Proseguendo, ora in direzione nord-est, troviamo la zona
residenziale chiamata “cure del lino”, dove appunto nel 1800, si
lavorava tale tessuto, con numerose ville immerse in rigogliosi
parchi ricchi di piante secolari e in ultimo il palazzo
Martinengo, costruito nel1577 dal marchese Sforza Pallavicino,
generale della Serenissima. Aggirata la frazione di Barbarano
con altre ville e parchi, dopo lo sbocco di un piccolo ruscello
troviamo il Parco del Rimbalzello, un tempo frequentato da
Gabriele D’Annunzio, poeta e scrittore, e subito ci si apre la
vista su Gardone Riviera, esclusivo centro turistico immerso nel
verde. E’ ancora tutto un susseguirsi di eleganti residenze in
riva al lago. A pochi minuti dal paese passiamo di fronte alla
Torre di S.Marco, altra zona frequentata da D’Annunzio, che con
le proprie fondamenta direttamente in riva al lago circondate da
un muro in pietra crea un piccolissimo porticciolo nel quale è
possibile entrare passando sotto un ponticello. Immediatamente
dopo si trova Villa Fiordaliso che è stata resa famosa perché
sede degli incontri amorosi di Mussolini con Claretta Petacci.

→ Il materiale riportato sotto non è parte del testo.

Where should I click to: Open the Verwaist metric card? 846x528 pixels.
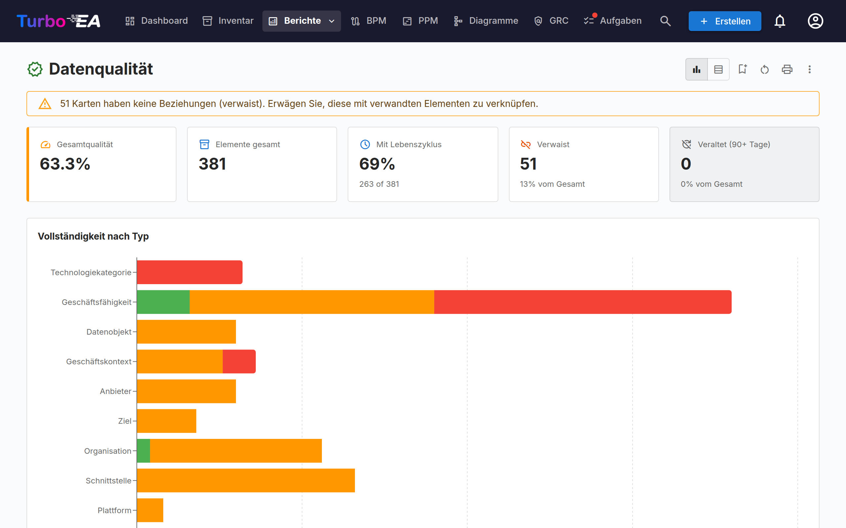(584, 164)

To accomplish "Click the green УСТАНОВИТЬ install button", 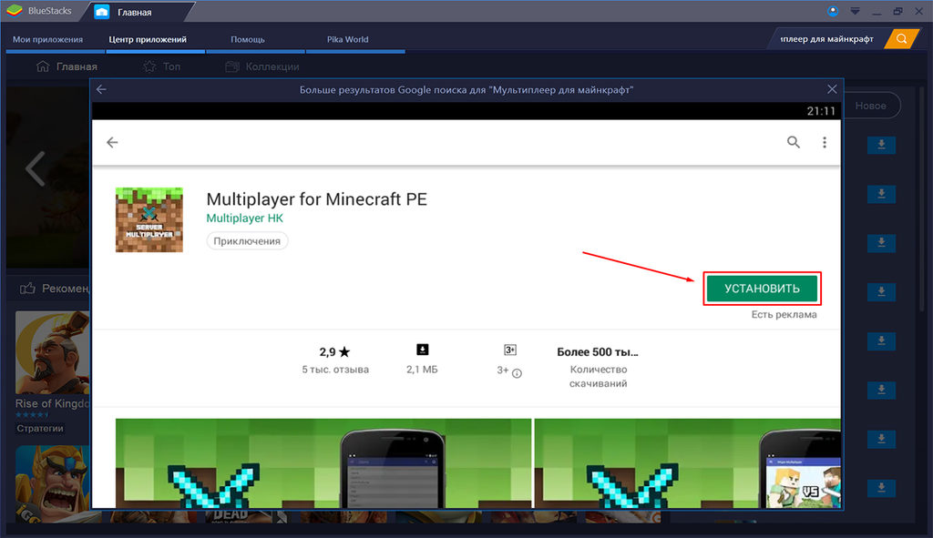I will [x=762, y=289].
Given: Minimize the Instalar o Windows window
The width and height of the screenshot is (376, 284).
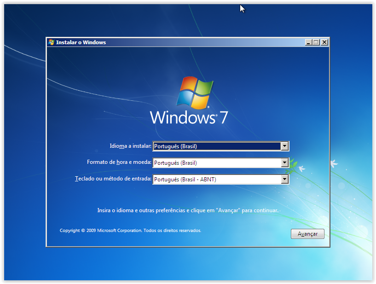Looking at the screenshot, I should click(x=308, y=42).
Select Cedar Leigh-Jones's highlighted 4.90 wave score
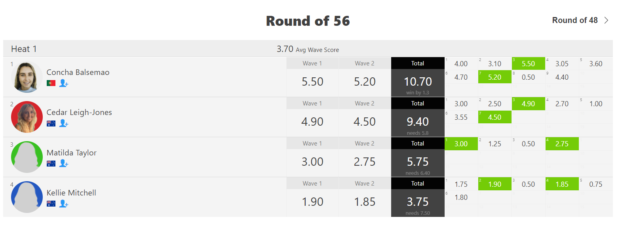Screen dimensions: 620x226 529,103
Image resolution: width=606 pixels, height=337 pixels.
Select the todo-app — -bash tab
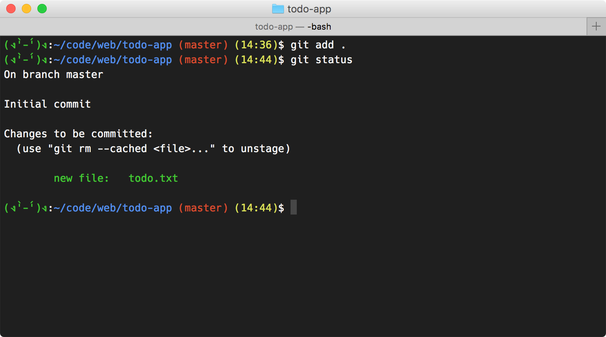pos(293,26)
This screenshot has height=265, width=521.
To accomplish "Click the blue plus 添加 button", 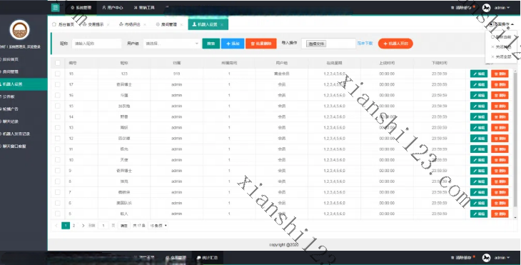I will tap(233, 44).
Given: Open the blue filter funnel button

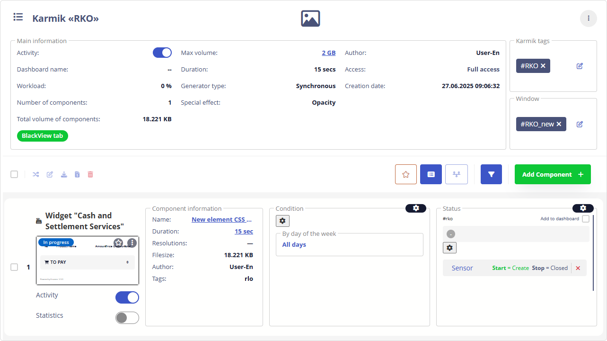Looking at the screenshot, I should tap(491, 174).
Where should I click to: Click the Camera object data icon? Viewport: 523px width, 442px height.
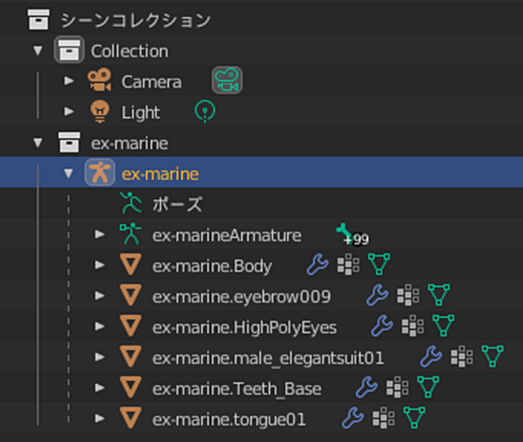pos(227,80)
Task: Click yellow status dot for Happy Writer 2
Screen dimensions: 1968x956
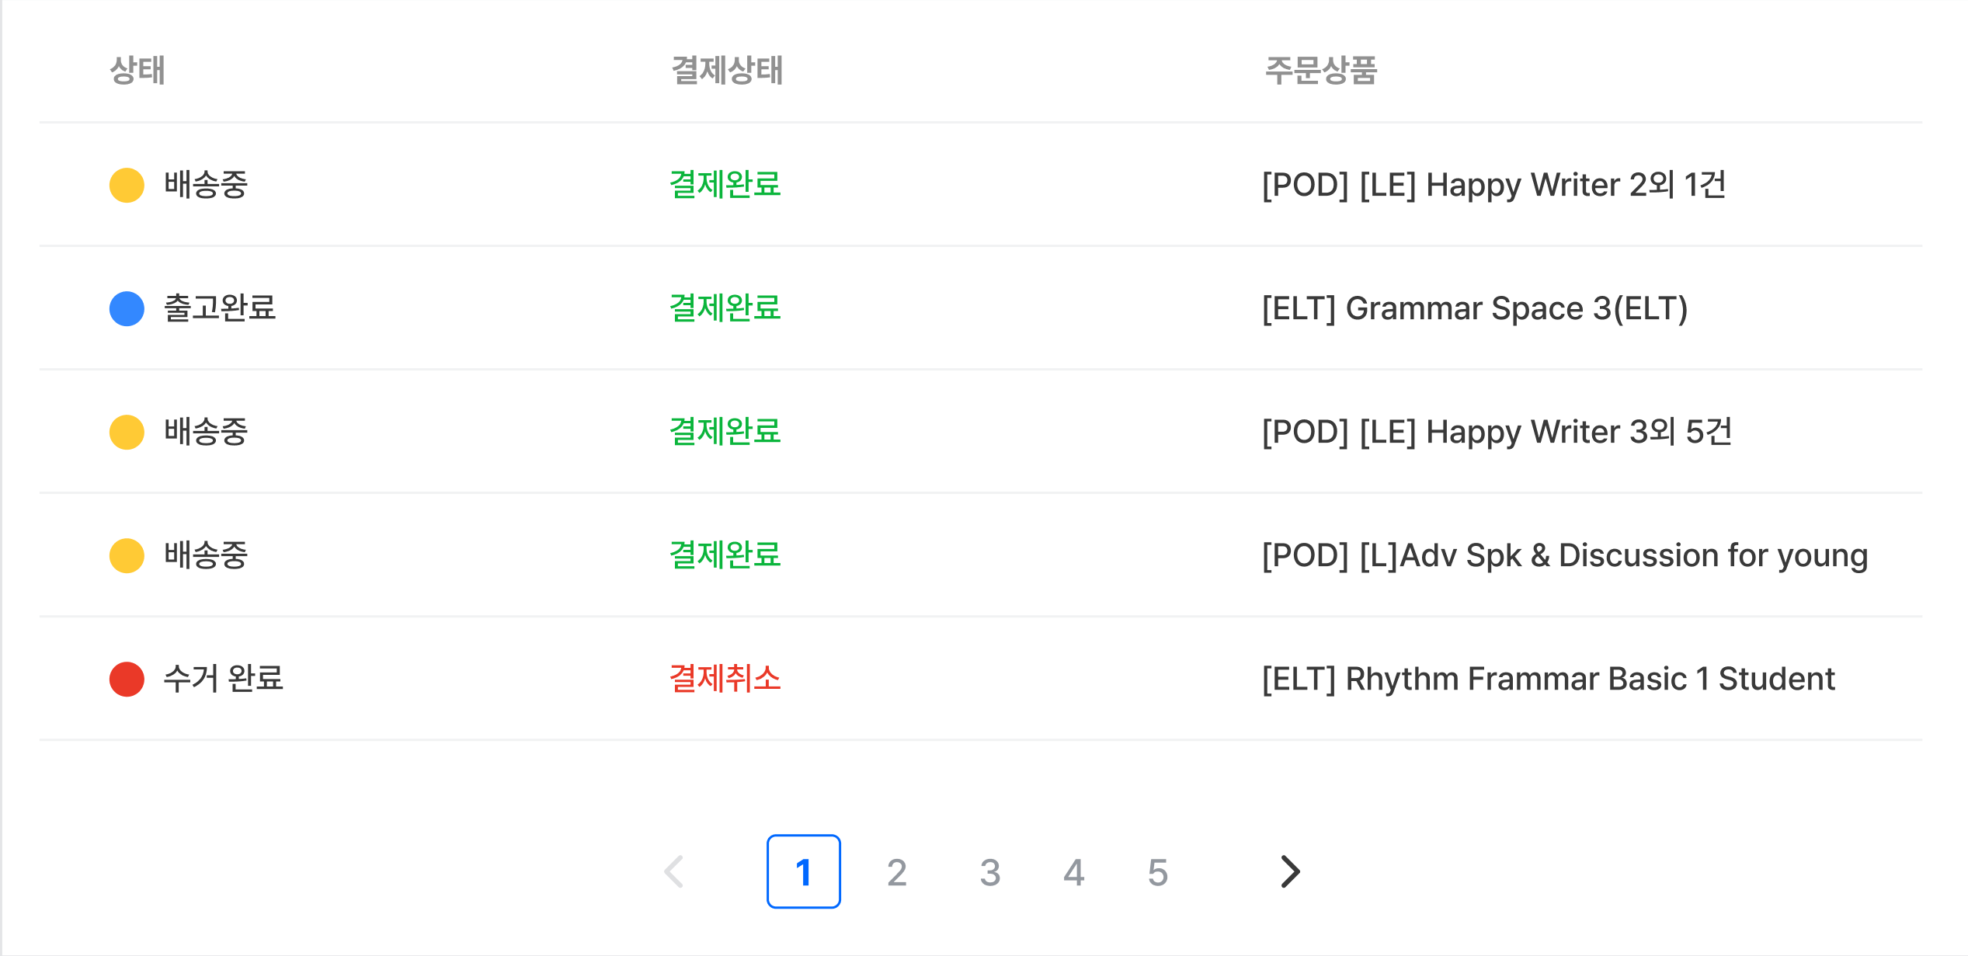Action: click(127, 185)
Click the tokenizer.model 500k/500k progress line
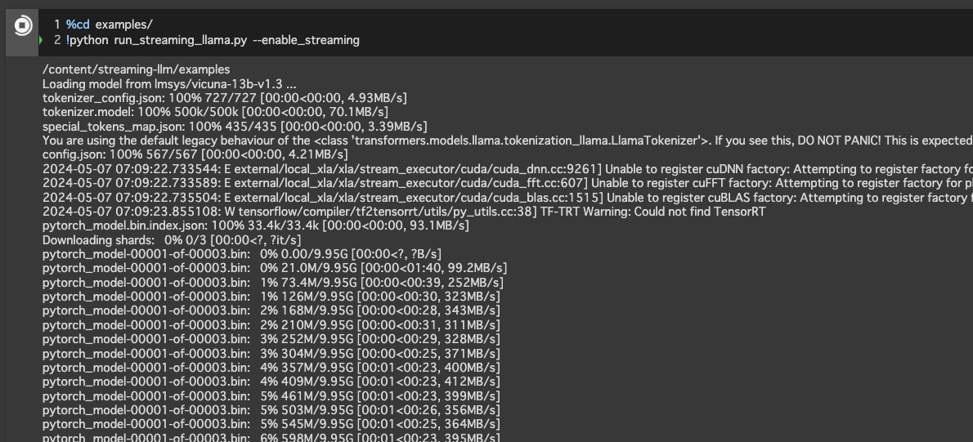Screen dimensions: 973x442 pyautogui.click(x=215, y=112)
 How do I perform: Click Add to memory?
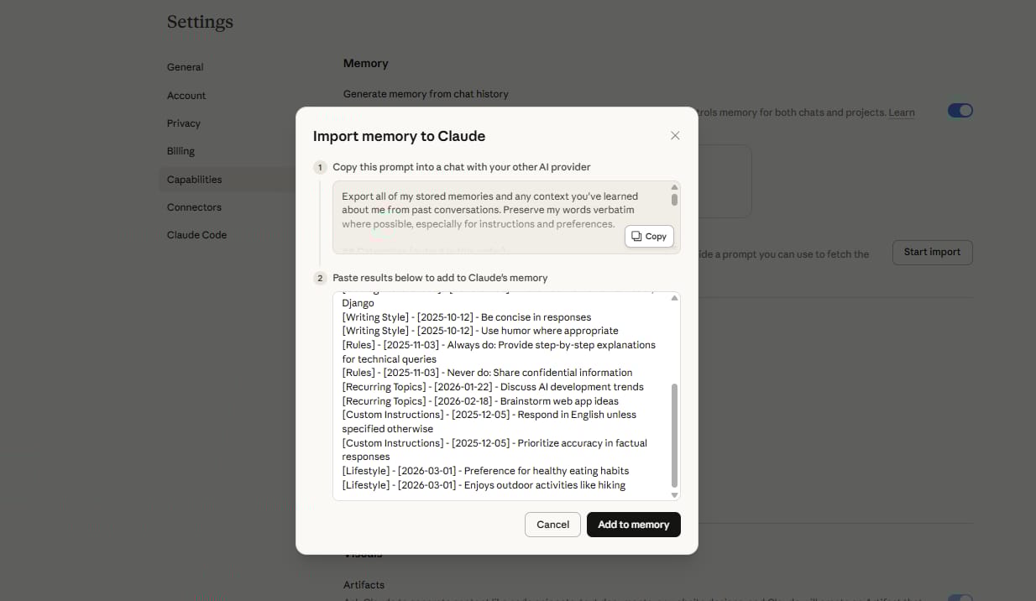click(x=633, y=524)
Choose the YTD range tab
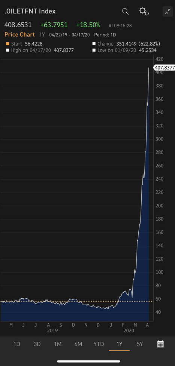 (99, 344)
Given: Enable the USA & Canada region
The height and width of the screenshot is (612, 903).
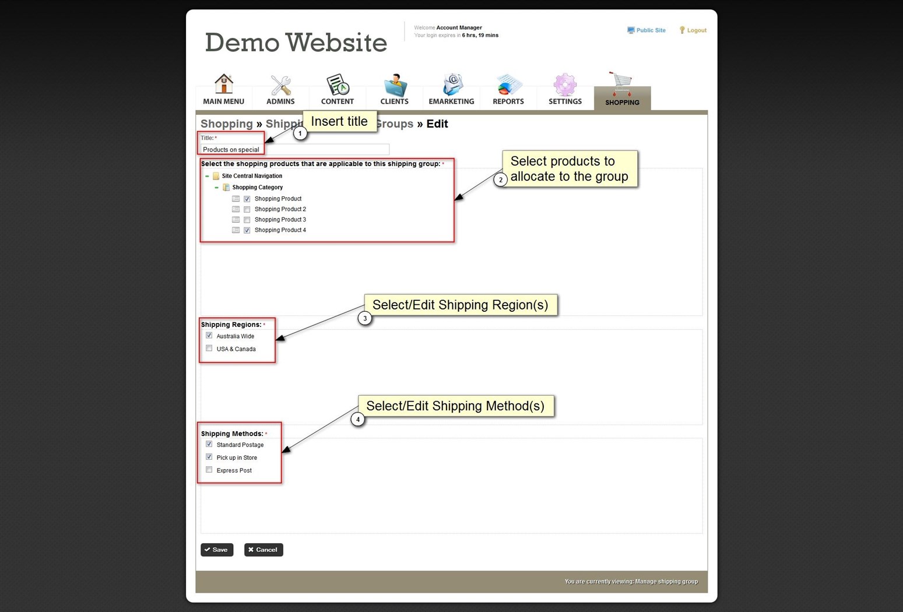Looking at the screenshot, I should coord(209,349).
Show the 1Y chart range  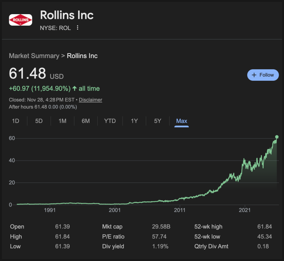tap(134, 121)
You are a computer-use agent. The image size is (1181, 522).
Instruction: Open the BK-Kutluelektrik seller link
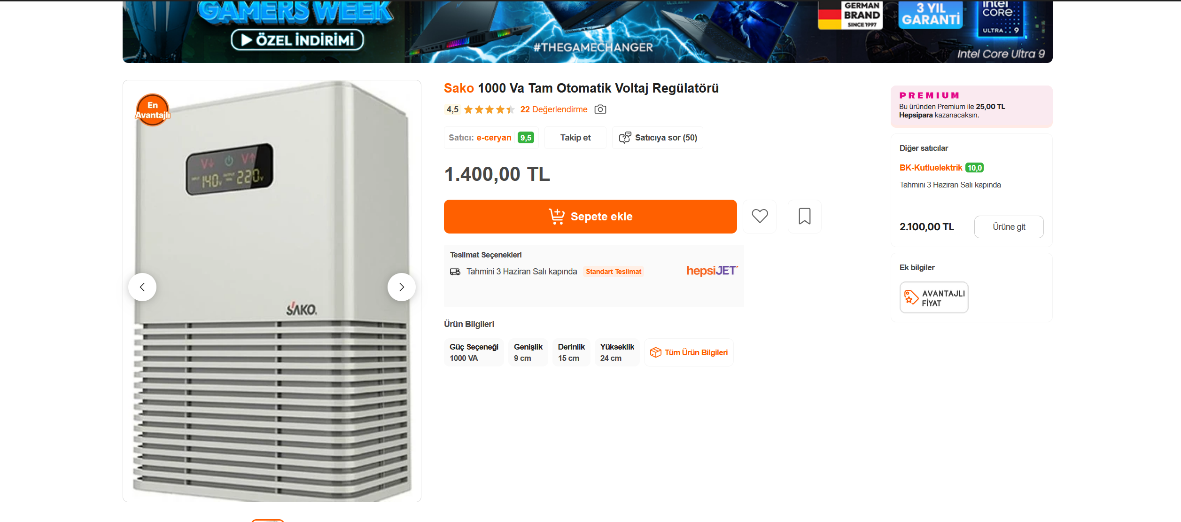coord(931,168)
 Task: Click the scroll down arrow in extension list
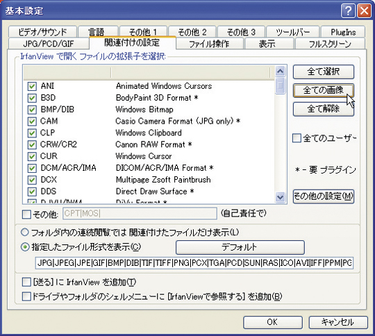tap(280, 198)
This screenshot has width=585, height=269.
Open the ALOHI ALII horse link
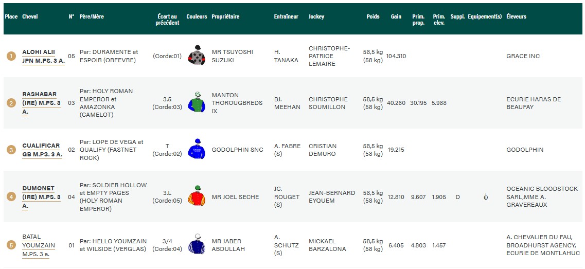click(x=43, y=56)
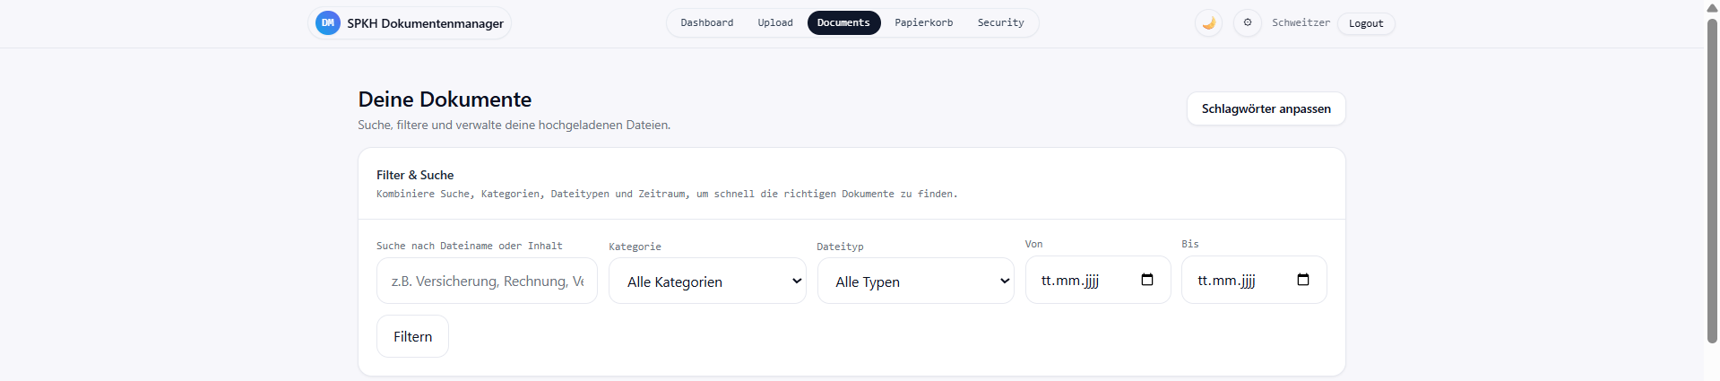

Poco oltre troviamo un rimessaggio nautico con piccola spiaggia
libera con bar e ristorante stagionali. E’ ancora un continuo di
belle ville, hotel di prestigio, beauty farms, fino a
raggiungere il porticciolo di Fasano con un caratteristico
attracco per i battelli. Superato anche questo promontorio alla
cui estremità si trova la villa che fu dello statista bresciano
Giuseppe Zanardelli fino al 1903, anno della sua morte, entriamo
nelle acque del golfo di Maderno. Di fronte il vasto conoide
detritico formato dal delta del fiume Toscolano si protende per
oltre un chilometro verso il lago. Magnifico l’ampio panorama
con vista della cima rocciosa del monte Pizzocolo (mt.1582) in
direzione nord, alle spalle del paese, oltre il lago, le creste
del monte Baldo, verso sud il profilo dell’isola del Garda. Il
nucleo abitato si sviluppa a partire dalla piazza S.Marco con la
chiesa romanica di S.Andrea, risalente al XII secolo, e annesso
campanile del 1469, verso la sponda lacustre con un’altra
chiesa, la parrocchiale di S.Ercolano,ove sono conservate le
reliquie del santo, patrono della riviera gardesana. Raggiunto
l’attracco del traghetto (in servizio tutto l’anno), conducente
a Torri sulla sponda veronese, e superato il molo del porto,
giungiamo al termine di questo percorso di fronte ad una lunga
spiaggia libera e attrezzata, il lido di Maderno, con bar
pizzeria e parcheggio auto nelle immediate vicinanze.